» Set exercise
Substitute "popup" for "tooltip" throughout the listing below and give the lines back with nothing else changed. Leave the pictures out of your answer.

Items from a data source
--- start ---

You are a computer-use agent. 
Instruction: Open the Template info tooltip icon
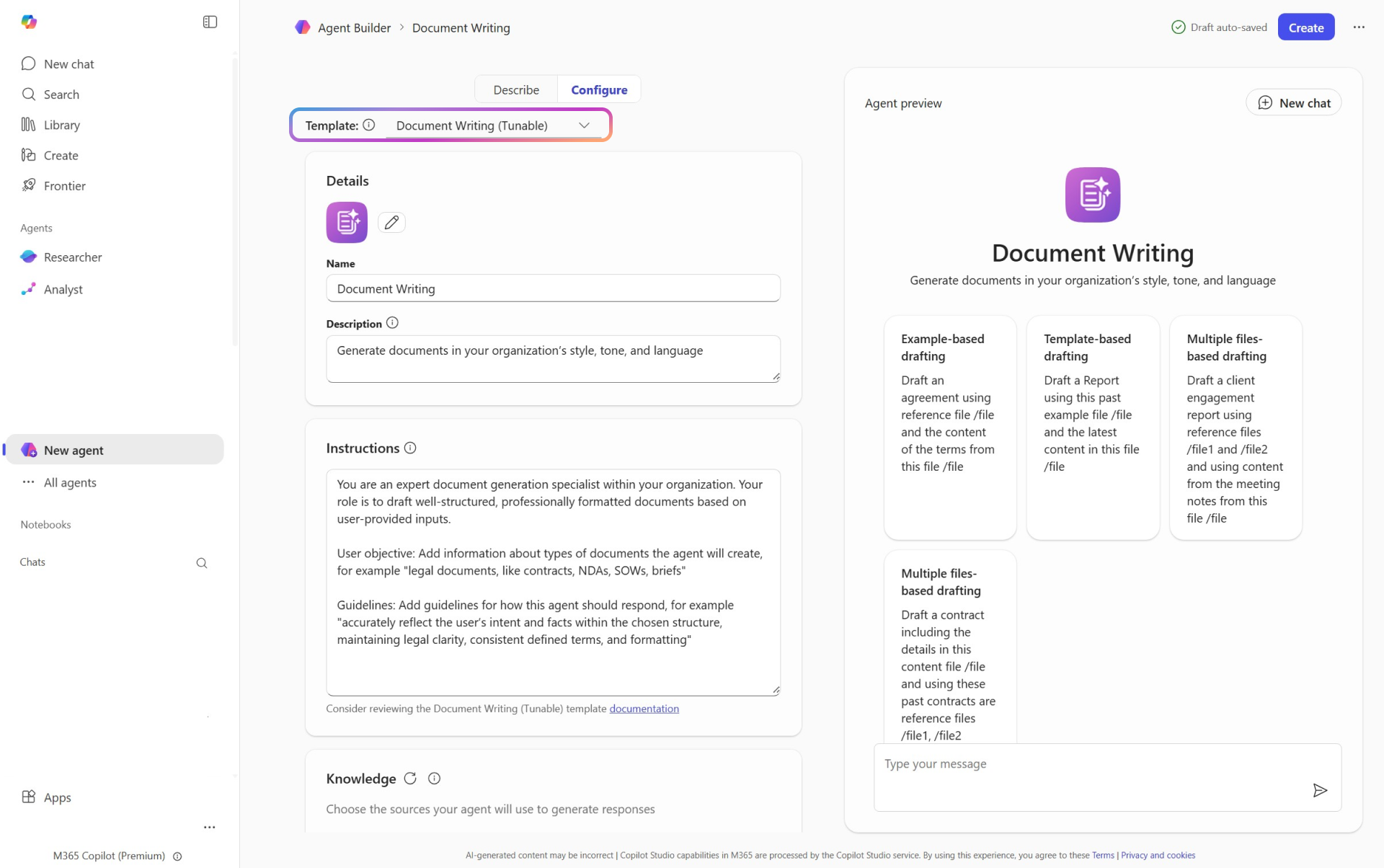(x=369, y=125)
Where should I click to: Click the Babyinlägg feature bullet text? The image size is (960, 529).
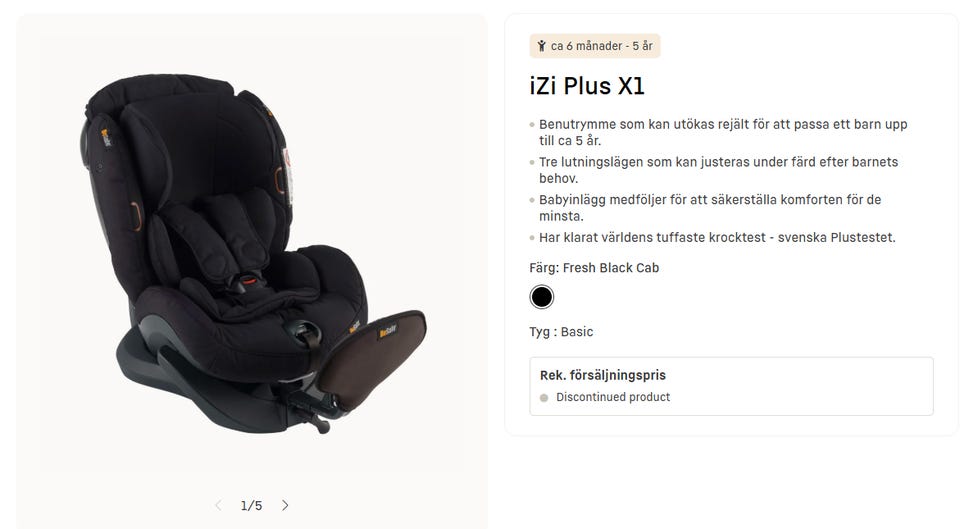(x=710, y=208)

--- end ---

» Response to this exercise
You are a computer-use agent. 
Instruction: Open the Template info popup icon
(x=369, y=125)
Where should I click to: Click the Babyinlägg feature bullet text? The image size is (960, 529).
(x=710, y=208)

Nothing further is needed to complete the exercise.